====== Source extract ======

Embedding Pipelines Are Just ETL With Higher Stakes
Every embedding pipeline data engineer who's managed batch ingestion already understands embedding orchestration patterns. The concepts are identical: batch sizing, idempotent writes, handling upstream changes, managing refresh schedules. The stakes are just higher because mistakes cost more to fix.
Re-embedding 50M documents requires a weekend migration window. Embedding model providers announce deprecation with 90-day timelines, and teams scramble with no eval suite, no rollback path, and no existing tooling at scale. If you've survived a warehouse migration, you know this flavor of panic. Same energy, different vectors.
The tools changed. The failure modes didn't. Schema drift became embedding drift. Late-arriving data became stale vectors. Upstream contract violations became model deprecation notices with 90-day timelines.

====== Information supplied ======

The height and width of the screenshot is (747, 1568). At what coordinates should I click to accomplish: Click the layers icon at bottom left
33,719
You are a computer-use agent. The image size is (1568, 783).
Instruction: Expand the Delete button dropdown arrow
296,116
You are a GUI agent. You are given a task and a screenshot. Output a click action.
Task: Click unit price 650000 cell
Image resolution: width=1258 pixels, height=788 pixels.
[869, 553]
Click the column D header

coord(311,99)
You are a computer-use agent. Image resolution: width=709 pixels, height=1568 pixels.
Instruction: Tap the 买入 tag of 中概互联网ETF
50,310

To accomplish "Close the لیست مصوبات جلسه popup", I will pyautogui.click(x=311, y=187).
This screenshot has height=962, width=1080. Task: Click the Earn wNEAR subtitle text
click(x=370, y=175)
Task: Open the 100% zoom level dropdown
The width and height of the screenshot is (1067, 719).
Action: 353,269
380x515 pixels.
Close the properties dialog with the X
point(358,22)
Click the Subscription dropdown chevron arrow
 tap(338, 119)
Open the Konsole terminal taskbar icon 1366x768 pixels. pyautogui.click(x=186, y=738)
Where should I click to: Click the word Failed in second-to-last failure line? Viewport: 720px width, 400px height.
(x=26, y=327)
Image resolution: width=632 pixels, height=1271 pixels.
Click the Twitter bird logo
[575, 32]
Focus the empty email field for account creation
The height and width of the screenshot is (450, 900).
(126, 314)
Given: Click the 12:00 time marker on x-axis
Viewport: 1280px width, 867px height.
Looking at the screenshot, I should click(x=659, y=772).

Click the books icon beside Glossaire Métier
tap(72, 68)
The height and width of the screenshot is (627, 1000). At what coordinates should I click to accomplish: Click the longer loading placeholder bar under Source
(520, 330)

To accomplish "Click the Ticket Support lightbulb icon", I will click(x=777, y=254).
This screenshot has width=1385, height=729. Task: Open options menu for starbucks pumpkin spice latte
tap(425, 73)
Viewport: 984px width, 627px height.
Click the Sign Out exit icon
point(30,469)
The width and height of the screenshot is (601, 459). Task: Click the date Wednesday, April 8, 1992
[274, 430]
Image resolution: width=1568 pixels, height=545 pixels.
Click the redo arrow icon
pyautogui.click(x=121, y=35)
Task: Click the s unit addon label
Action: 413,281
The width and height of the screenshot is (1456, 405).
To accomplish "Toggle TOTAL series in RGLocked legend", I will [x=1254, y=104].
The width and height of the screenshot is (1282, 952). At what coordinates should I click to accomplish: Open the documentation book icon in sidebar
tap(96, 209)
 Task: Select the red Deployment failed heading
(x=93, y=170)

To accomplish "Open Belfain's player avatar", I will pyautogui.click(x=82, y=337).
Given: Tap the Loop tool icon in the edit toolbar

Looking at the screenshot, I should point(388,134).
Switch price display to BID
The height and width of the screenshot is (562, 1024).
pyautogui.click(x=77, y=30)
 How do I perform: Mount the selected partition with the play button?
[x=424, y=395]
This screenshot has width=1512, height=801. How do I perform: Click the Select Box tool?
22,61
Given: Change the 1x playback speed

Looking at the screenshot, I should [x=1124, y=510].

======

### What is expected
Carry on the piece about embedding pipelines and ETL, starting right after its last sentence.

### Response
# Idempotent batch embedding upsert
# Keys on doc_id to prevent duplicates during retries
def embed_and_upsert(documents, collection, embed_model, batch_size=1000):
for i in range(0, len(documents), batch_size):
batch = documents[i:i + batch_size]
vectors = embed_model.encode([doc["text"] for doc in batch])
points = [
PointStruct(
id=doc["doc_id"],
vector=vec.tolist(),
payload={
"source": doc["source"],
"embed_model_version": MODEL_VERSION,
"embedded_at": datetime.utcnow().isoformat()
}
)
for doc, vec in zip(batch, vectors)
]
collection.upsert(points=points)
Cost optimization is in-scope for these interviews now. The spread across vector database providers is staggering: cost per billion queries ranges from $84 to $7,088 across common configurations on a 10M-document corpus. Embedding 10M documents at 500 tokens each costs $100 with OpenAI's small model versus $650 with large. If you've ever argued that storage is cheap and engineer time is expensive, the same logic applies here. Interviewers want to hear you reason about embedding economics the same way you'd reason about warehouse compute costs.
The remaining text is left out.